Jako poseł nie mógłby liczyć na wysokie uposażenie. To około trzech tysięcy złotych, które normalnie przysługują za pełnienie służby państwu. Jarosław Kaczyński dostaje jednak dodatkowo ponad 21 tysięcy złotych, ponieważ nadal utrzymuje pensję wicepremiera. Dziennikarzom udało się ustalić, dlaczego Kancelaria Prezesa Rady Ministrów wciąż płaci "szeregowemu posłowi".
Reklama.
Reklama.
Diabeł tkwi w szczegółach i o tym przekonał się każdy, kto stał się ofiarą zapisów umownych. Te w przypadku Jarosława Kaczyńskiego zadziałały jednak na jego korzyść. To udało się ustalić dziennikarzom "Faktu", którzy sprawdzili, jakie wynagrodzenie otrzymuje aktualnie Jarosław Kaczyński.
Prezes PiS jeszcze niedawno pełnił bowiem funkcję nie tylko szefa partii, ale też wicepremiera ds. bezpieczeństwa. Tym już od dawna nie jest, ale... pensja mu została.
Zarobki Kaczyńskiego jak za czasów rządu PiS
Jak podaje "Fakt", Jarosław Kaczyński ma prawo do uposażenia poselskiego (2 tys. 826 zł 64 gr brutto), a także do emerytury, która miesięcznie wynosi 8 tys. 230 zł brutto. Taką kwotę prezes zresztą sam podał w oświadczeniu majątkowym. Jego zarobki skoczyły ponad dwukrotnie, kiedy ponownie wszedł do rządu w ubiegłym roku.
Kilka miesięcy po przejęciu funkcji wicepremiera, PiS przestało rządzić. Prezes PiS jednak wciąż z KPRM dostaje pieniądze – podaje "Fakt". Te nie są też małe, bo mowa o ponad 21 tysiącach zł miesięcznie. Skąd wysokie uposażenie, skoro Kaczyńskiego w rządzie już nie ma? Na to wprost wskazują przepisy, zgodnie z którymi był zatrudniony w rządzie.
"Zasady wynagradzania osób zajmujących kierownicze stanowiska reguluje ustawa o wynagrodzeniu osób zajmujących kierownicze stanowiska państwowe. Poszczególne rozliczenia zależą od indywidualnej sytuacji zawodowej" – dowiedział się "Fakt", który uzyskał odpowiedź od Centrum Informacyjnego Rządu.
Chodzi bowiem o zapis, który mówi, że jeżeli osoba podjęła inną pracę, w której ma mniejsze wynagrodzenie, to otrzymuje dodatek wyrównawczy zależny od stażu. Jak wynika z ustaleń gazety, Jarosław Kaczyński wynagrodzenie utrzyma jeszcze do końca stycznia.
Rząd marionetkowy, żeby dostać odprawy?
Kwestie finansowe były wskazywane jako powód podjęcia (skazanej z góry na porażkę) próby formowania rządu Mateusza Morawieckiego.

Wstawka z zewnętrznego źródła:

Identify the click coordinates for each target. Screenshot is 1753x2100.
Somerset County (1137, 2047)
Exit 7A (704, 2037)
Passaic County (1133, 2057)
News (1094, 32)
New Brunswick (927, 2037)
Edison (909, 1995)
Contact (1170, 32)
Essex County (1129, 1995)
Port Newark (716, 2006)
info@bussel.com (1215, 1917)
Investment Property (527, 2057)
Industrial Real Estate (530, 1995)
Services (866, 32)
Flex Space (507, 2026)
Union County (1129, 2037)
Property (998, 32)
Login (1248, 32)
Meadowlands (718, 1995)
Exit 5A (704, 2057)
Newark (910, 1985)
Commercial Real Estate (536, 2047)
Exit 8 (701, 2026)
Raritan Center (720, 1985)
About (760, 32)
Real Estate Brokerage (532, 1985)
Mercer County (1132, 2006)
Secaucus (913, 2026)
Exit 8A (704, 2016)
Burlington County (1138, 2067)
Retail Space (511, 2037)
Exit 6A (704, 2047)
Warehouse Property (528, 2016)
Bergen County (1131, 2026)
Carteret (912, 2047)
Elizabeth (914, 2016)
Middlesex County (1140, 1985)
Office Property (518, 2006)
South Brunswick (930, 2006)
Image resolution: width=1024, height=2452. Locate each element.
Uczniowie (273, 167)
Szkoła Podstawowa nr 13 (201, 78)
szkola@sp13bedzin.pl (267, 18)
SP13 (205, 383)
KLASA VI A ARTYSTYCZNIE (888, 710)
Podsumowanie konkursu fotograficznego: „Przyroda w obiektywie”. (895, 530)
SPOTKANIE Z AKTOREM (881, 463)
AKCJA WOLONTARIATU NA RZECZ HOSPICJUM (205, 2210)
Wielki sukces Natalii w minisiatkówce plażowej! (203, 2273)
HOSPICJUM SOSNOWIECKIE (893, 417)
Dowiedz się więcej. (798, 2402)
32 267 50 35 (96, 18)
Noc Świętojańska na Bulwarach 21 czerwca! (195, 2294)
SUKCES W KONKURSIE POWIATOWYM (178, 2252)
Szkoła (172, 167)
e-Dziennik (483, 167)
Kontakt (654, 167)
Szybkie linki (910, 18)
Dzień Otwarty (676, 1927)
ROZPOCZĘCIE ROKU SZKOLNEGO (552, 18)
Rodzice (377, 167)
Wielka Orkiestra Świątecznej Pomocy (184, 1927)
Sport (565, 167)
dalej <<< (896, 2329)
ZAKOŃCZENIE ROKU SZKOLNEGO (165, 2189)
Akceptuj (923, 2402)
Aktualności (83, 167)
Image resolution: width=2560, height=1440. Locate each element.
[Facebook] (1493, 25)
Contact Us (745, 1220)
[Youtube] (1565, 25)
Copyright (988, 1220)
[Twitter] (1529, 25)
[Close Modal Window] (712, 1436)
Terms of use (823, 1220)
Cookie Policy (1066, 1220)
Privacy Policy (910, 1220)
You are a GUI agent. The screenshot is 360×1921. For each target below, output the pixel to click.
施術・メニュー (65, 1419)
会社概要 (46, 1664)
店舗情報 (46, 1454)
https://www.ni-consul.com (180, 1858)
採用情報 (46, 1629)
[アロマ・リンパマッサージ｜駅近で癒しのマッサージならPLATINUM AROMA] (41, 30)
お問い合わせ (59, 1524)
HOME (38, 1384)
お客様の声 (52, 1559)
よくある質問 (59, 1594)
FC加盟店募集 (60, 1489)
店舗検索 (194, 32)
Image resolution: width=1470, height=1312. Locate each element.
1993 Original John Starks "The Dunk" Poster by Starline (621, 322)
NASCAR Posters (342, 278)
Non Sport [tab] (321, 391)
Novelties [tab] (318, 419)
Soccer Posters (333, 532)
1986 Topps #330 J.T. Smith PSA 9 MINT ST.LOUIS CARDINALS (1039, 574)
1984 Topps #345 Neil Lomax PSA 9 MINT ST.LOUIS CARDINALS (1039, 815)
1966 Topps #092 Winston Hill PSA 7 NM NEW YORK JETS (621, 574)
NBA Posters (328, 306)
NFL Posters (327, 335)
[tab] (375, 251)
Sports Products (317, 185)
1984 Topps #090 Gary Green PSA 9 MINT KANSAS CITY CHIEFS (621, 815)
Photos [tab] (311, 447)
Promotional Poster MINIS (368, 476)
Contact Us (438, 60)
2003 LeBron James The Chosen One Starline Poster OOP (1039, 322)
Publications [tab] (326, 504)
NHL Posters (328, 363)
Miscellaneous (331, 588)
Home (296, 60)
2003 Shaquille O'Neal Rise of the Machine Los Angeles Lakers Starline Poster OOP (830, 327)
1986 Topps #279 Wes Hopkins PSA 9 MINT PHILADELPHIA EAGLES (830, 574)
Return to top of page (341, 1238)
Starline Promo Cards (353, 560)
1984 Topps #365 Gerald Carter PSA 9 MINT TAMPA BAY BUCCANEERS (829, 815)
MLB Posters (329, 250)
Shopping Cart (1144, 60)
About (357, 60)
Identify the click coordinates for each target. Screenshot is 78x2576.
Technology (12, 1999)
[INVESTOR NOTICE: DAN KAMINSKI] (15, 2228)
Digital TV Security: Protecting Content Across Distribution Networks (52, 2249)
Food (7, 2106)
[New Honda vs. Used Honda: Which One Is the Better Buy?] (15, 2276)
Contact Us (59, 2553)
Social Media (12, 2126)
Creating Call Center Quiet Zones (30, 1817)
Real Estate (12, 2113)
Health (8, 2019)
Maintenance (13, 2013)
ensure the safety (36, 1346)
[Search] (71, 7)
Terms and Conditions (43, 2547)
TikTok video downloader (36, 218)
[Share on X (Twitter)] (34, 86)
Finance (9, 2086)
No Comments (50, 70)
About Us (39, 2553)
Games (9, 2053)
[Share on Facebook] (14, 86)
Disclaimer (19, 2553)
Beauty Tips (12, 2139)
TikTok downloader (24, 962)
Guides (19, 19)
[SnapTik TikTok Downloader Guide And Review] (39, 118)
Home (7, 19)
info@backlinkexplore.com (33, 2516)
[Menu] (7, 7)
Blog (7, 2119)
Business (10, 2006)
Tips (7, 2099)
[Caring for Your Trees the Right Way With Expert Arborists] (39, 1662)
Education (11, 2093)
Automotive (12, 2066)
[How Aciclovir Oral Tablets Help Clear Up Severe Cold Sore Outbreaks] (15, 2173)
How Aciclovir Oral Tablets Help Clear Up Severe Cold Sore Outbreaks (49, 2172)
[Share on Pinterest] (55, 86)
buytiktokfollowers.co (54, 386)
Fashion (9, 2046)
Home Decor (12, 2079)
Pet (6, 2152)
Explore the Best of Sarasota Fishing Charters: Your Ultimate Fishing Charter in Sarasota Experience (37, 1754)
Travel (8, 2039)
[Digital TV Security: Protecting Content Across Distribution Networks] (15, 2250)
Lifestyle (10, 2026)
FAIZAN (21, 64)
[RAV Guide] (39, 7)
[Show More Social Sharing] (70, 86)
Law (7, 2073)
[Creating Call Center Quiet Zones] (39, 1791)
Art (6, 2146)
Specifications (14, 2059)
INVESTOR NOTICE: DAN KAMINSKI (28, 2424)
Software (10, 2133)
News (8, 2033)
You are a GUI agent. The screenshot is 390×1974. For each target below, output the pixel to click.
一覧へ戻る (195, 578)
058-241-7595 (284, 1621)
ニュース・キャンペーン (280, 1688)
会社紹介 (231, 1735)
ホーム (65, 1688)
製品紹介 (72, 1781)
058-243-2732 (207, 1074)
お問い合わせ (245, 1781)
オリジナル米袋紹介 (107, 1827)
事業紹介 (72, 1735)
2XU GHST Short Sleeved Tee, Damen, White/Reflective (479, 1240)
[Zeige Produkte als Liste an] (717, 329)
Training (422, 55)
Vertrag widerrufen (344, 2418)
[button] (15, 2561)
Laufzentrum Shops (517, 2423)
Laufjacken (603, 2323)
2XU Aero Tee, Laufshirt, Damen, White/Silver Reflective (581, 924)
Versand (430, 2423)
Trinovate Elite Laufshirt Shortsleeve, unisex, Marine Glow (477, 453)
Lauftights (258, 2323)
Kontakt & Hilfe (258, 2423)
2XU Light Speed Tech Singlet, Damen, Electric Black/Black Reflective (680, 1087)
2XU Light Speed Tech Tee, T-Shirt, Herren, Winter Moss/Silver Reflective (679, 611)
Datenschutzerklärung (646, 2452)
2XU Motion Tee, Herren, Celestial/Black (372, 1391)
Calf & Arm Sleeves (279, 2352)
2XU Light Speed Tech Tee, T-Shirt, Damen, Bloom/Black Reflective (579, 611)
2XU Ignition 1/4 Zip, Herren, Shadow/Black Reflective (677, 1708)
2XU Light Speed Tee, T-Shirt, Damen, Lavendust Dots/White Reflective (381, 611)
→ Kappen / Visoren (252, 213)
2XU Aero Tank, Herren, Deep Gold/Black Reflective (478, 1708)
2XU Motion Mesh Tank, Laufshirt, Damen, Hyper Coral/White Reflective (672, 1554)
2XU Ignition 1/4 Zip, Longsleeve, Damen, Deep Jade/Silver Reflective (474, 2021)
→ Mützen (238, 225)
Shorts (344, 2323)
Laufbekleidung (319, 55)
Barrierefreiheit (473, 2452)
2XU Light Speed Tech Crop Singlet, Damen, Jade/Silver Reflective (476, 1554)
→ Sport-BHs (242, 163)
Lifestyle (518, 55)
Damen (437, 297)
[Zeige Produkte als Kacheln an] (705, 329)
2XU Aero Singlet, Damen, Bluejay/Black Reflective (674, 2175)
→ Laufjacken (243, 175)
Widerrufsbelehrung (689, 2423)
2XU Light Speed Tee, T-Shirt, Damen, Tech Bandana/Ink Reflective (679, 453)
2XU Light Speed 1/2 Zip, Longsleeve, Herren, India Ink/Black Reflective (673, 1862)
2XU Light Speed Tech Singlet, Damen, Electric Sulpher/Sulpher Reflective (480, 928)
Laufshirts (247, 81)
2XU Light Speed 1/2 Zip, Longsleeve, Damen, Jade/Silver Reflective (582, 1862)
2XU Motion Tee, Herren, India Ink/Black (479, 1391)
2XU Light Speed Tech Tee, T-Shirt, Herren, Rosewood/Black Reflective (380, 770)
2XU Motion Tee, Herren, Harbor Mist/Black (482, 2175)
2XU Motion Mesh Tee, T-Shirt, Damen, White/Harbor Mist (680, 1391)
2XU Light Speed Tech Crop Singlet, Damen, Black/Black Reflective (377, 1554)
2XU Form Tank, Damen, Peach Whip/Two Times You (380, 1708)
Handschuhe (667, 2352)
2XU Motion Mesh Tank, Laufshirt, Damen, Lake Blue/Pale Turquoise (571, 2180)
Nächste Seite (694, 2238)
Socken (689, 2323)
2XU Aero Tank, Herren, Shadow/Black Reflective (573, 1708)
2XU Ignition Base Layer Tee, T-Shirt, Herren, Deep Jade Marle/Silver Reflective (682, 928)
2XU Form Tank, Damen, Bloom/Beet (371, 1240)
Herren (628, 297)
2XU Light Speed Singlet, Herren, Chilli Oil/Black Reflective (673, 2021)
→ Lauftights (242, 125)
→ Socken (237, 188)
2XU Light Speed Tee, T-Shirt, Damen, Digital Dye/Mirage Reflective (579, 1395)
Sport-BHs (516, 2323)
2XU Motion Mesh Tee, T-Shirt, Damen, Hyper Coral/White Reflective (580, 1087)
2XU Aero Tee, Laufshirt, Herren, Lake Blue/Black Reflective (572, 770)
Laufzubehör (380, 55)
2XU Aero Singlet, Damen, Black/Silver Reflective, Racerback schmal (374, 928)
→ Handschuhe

Powołani na chwilę ministrowie otrzymali bowiem pensje, a do tego mieli prawo do wysokich odpraw, o czym informowaliśmy zresztą w naTemat. To, że rząd nie otrzymał wotum zaufania, nie oznaczało bowiem, że ministrowie nie podjęli formalnie pracy. Zgodnie z przepisami pieniądze więc się należały.
Sprawę tłumaczył w rozmowie z "Rzeczpospolitą" konstytucjonalista prof. Andrzej Jackiewicz. Jak mówił, organ ten nie miał jeszcze tzw. "inwestytury parlamentarnej", ale ministrowie są de facto pełnoprawnymi członkami gabinetu.
Kwestia ta była wielokrotnie krytykowana, w tym przez marszałka Szymona Hołownię, który zachęcał premiera Morawieckiego, by ten zachował twarz. Ostatecznie doszło do powołania gabinetu i wygłoszenia exposé, a premier z PiS - zgodnie z przewidywaniami - nie uzyskał wotum zaufania.